By Louis Edward, Digital Editor
Last weekend, Bristol’s touch rugby squad headed down to Guildford for the first round of the University Touch Championship (UTC). Derby wins against Bath and Exeter saw Bristol finish 6th in Southern qualifying in a great day to start their season off.
Almost half the players had never competed at a UTC before and were treated to a 4 am wake-up call to get down to a dreary, blustery Surrey. But tired eyes were lifted from the get-go as Bristol’s Cobras recorded massive 8-0 and 9-0 wins over Bath Chickens and the Royal Veterinary College respectively.
It set the stage for an almighty clash against Exeter Monsoon for the top spot in pool D. Momentum continually swung back and forth in a ferocious match. Bristol went in at half-time 2-1 down but still had belief. 2 tries in quick succession made the comeback a reality but it was their staunch defence of Exeter’s onslaught that eventually sealed the result. A 3-2 win finished off an unbeaten pool stage to qualify for the top knockout bracket.
Co-captain Lily Williams was proud of the performances so far: ‘We had some successful results, winning all of our pool games with some fantastic tries and even more fantastic defence.’ But the knockout rounds got tougher and tougher.
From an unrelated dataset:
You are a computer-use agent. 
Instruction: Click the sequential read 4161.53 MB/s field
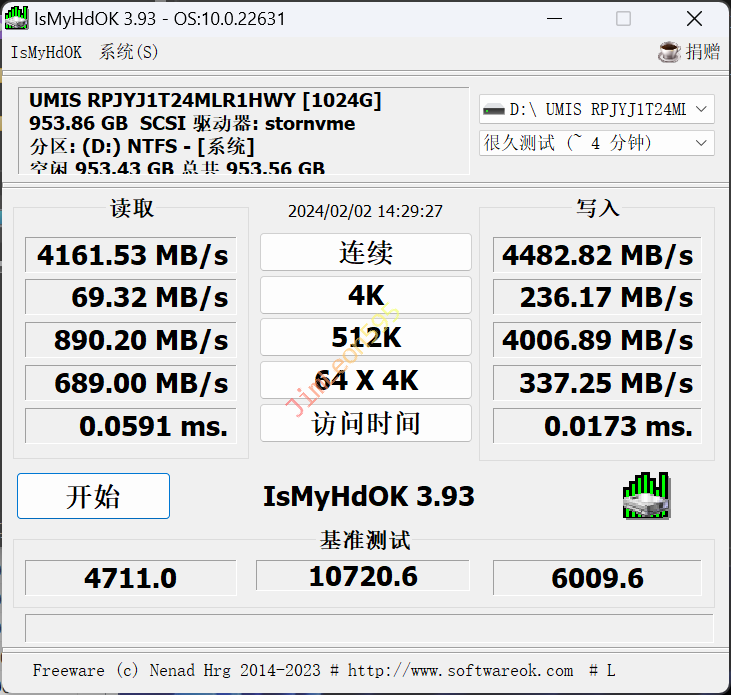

A quarterfinal against eventual runners-up, Surrey, on their home turf proved too much as Bristol struggled to get a foothold in the game, succumbing to their first loss.
An immediate response was found to down another Bath team, putting up a big 4-0 win against Bath Sparrows, and in a story of poetic inevitability, a grudge match was set up against Exeter Monsoon to win the plate. The opponent, the occasion, the sleep deprivation; all came into play as tempers flared and the game got dirty. There were enough Exeter winks and smirks to make you burn your corduroys as Cobras limped off the pitch and a fantastic tournament finished with gruelling defeat for Bristol.
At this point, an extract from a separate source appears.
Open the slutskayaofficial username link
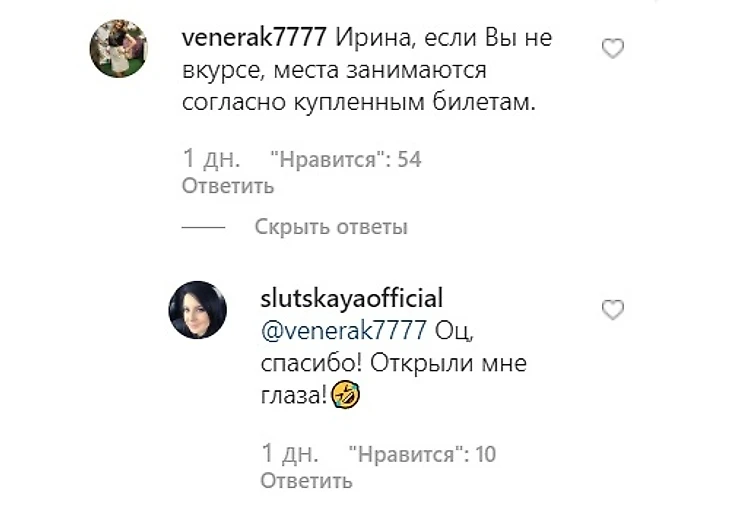[351, 298]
Nevertheless, 6th place in a field of 15 teams gives the club a lot to be proud of and a lot to work for. ‘Fatigue and the weather really got to us in the last game. But results aside, the spirit and attitude of the team were top-notch throughout the day, and it was a very fun day out. It was also the first tournament for a lot of our new members so a massive well done to them for really stepping up,’ said Williams.
Will Sargent, co-captain, was watching and directing from the sidelines through an ankle injury but sees a lot of positives coming from the first round. ‘There’s clearly been some shifts in standings from last year as teams adjust and a lot tends to change from before Christmas to after. So, while we want to do as well as we can in qualifying, experience is just as important as we set a base for moving forward into nationals.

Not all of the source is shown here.